:: Given data ::

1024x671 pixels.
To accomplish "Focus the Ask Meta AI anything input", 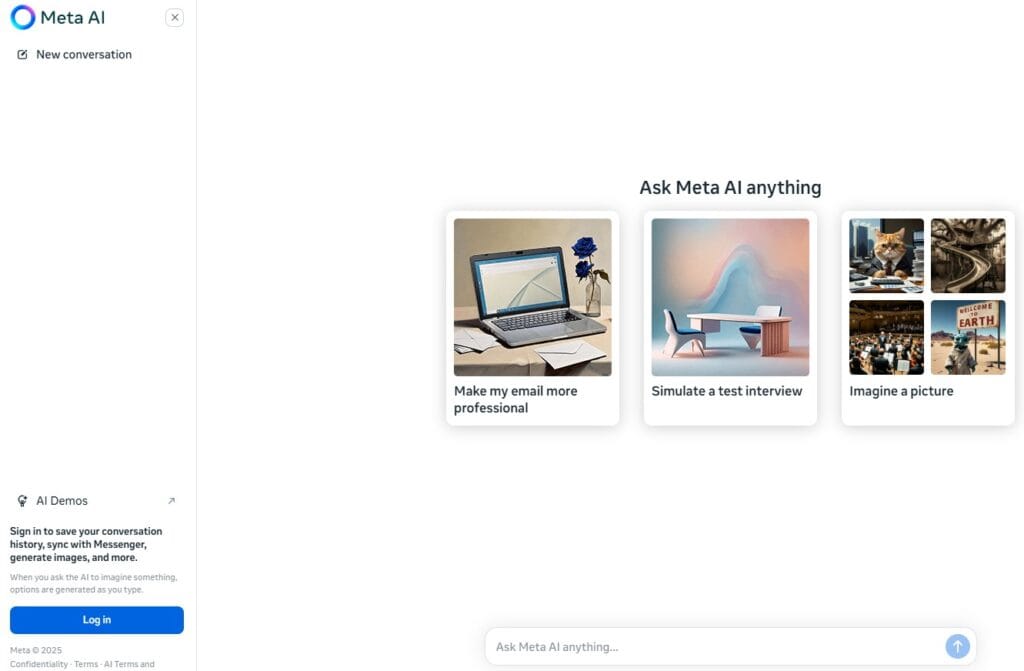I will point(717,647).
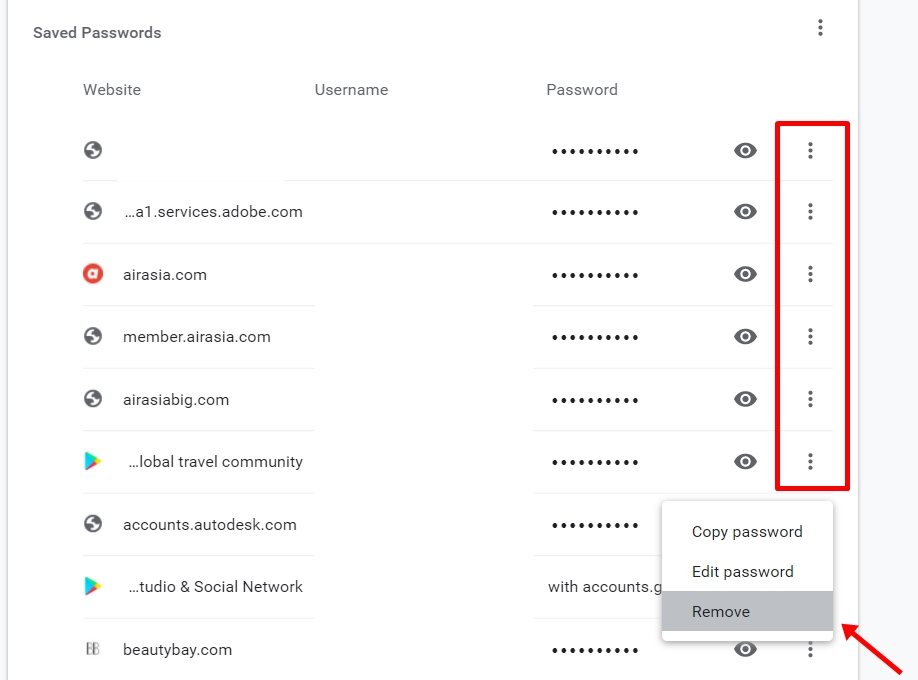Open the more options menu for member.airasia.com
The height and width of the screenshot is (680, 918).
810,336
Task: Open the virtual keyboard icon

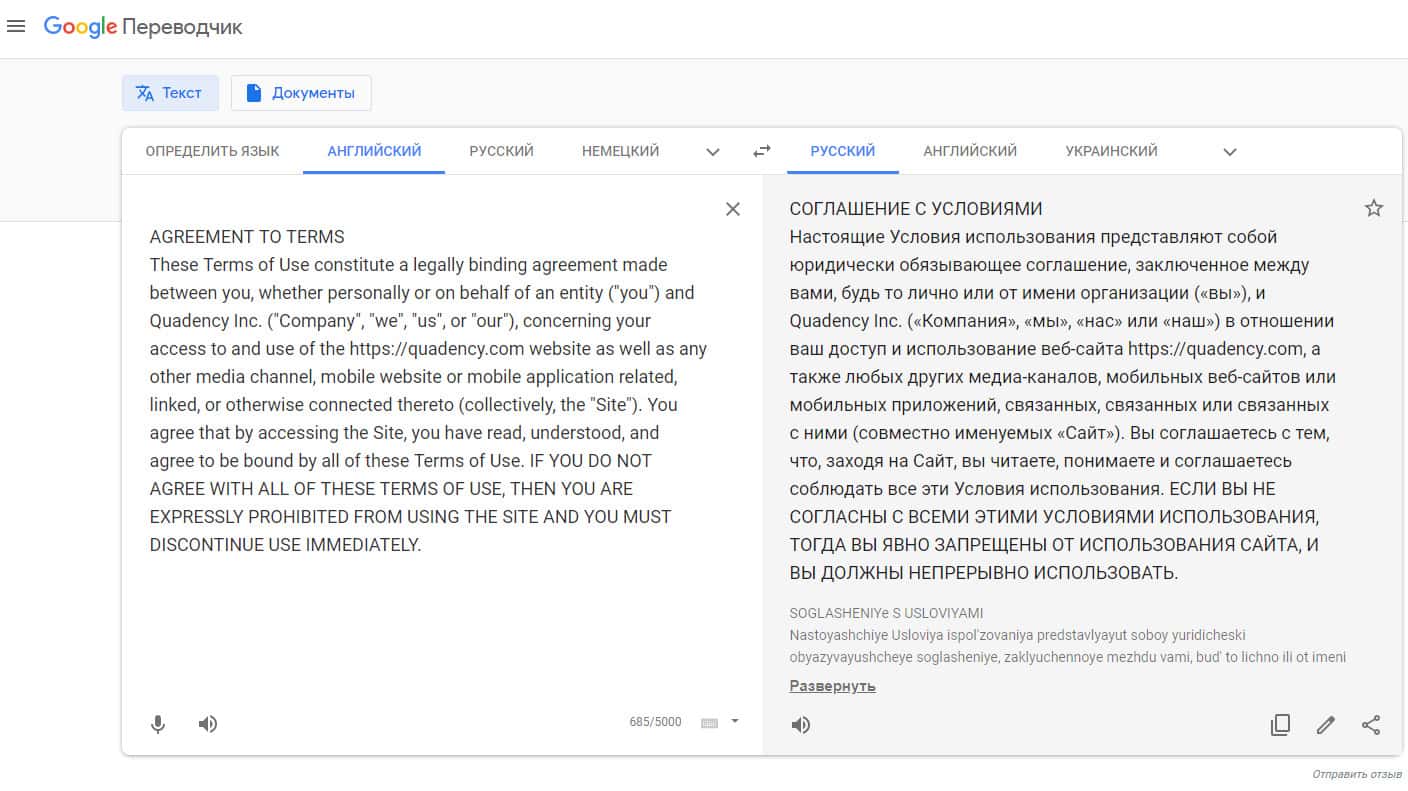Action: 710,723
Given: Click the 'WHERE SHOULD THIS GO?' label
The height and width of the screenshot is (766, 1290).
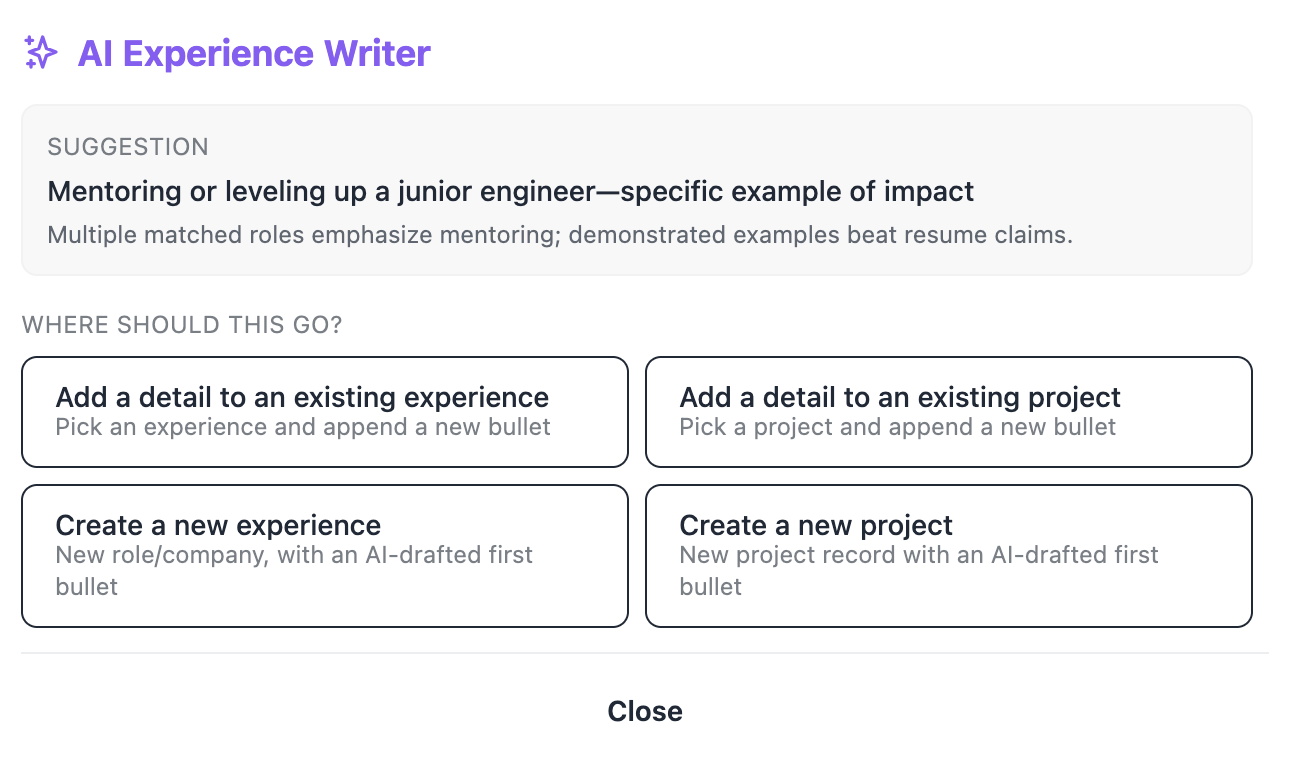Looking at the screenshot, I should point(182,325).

:::

## Brief
Would you please write out exactly the lines between the line containing "Given: Click the" and the last line of the listing above, inclusive, without pictures?

## Solution to this exercise
Given: Click the 'WHERE SHOULD THIS GO?' label
The height and width of the screenshot is (766, 1290).
Looking at the screenshot, I should point(182,325).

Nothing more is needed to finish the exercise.